## Written request 1
Rewrite everything in the lemon law ruling from "Defendant’s vague and ambiguous objection" down to "Interrogatories is denied.", changing "Defendant" to "Respondent".
## Written request 2
Name each occurrence listed in the default definition of "INCIDENT" that the lemon law ruling quotes.
## Written request 3
Pick up the lemon law ruling after its final sentence and continue it.

## Given text
Defendant’s vague and ambiguous objection is
proper because the interrogatories are vague and ambiguous as to the events
Plaintiff intended to include in its definition of “INCIDENT.” This is a lemon
law case and Plaintiff chose to define “INCIDENT” as the default: “INCIDENT
includes the circumstances and events surrounding the alleged accident, injury,
or other occurrence or breach of contract giving rise to this action or
proceeding.” There are numerous events or circumstances that Plaintiff could
intend to include in her definition spanning from the unknown manufacture date
of the vehicle or purchase in November 2021 to Defendant’s rejection of
Plaintiff’s repurchase request on July 30, 2022. Thus, Defendant’s vague and ambiguous
objections are sustained. Plaintiff’s request to compel for further responses
to her Form Interrogatories is denied.

## Data provided
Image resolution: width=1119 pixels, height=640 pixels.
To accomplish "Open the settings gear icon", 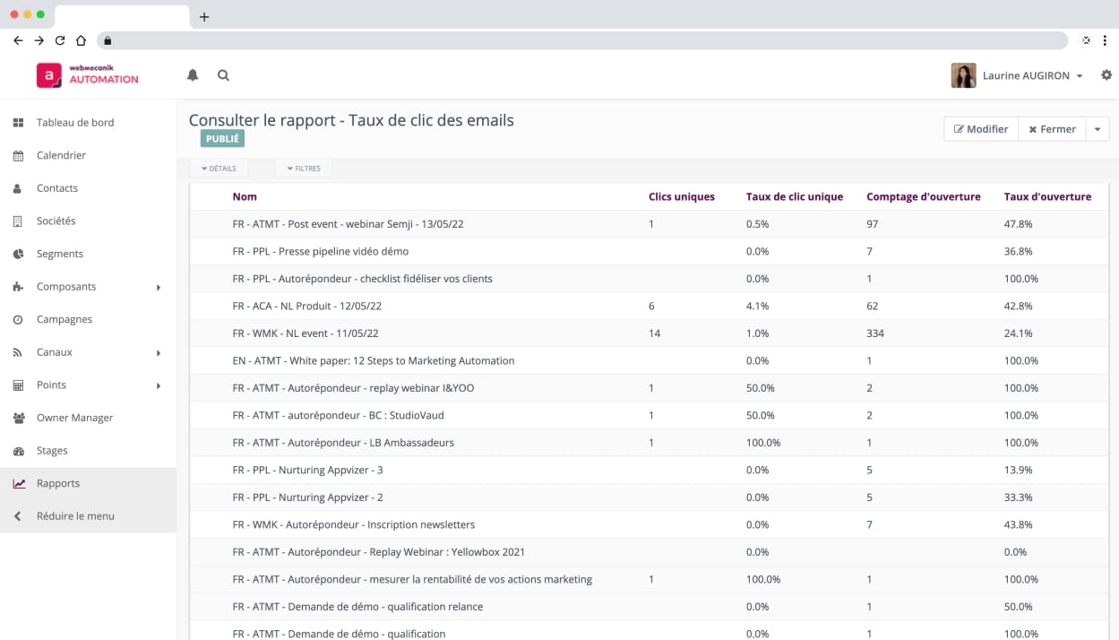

## Task result 1
Respondent’s vague and ambiguous objection is
proper because the interrogatories are vague and ambiguous as to the events
Plaintiff intended to include in its definition of “INCIDENT.” This is a lemon
law case and Plaintiff chose to define “INCIDENT” as the default: “INCIDENT
includes the circumstances and events surrounding the alleged accident, injury,
or other occurrence or breach of contract giving rise to this action or
proceeding.” There are numerous events or circumstances that Plaintiff could
intend to include in her definition spanning from the unknown manufacture date
of the vehicle or purchase in November 2021 to Respondent’s rejection of
Plaintiff’s repurchase request on July 30, 2022. Thus, Respondent’s vague and ambiguous
objections are sustained. Plaintiff’s request to compel for further responses
to her Form Interrogatories is denied.

## Task result 2
- the alleged accident
- injury
- other occurrence
- breach of contract

## Task result 3
Special Interrogatories
Plaintiff seeks further responses to Special
Interrogatories Nos. 7, 14-16, 20-22, and 34. Interrogatory No. 7 seeks
information related to emissions testing. Nos. 14-16 seek information related
to Defendant’s unreasonable or unauthorized use affirmative defense. Nos. 20-22
seek information related to Defendant’s maintenance affirmative defense. No. 34
seeks Defendant’s lemon law policies and procedures for the previous four
years.
Interrogatory No. 7 is not relevant to
Plaintiff’s claims because Plaintiff is not claiming that the vehicle failed to
pass an emission check in her Complaint.
Defendant’s responses to Interrogatories Nos.
14-16 are insufficient. Defendant objected to these Interrogatories on the
grounds that the terms “engine concerns”, “repair orders”, “unauthorized”, and “unreasonable
use” were not defined and are therefore vague and ambiguous and the
Interrogatories reference to “repair orders” made them unintelligible.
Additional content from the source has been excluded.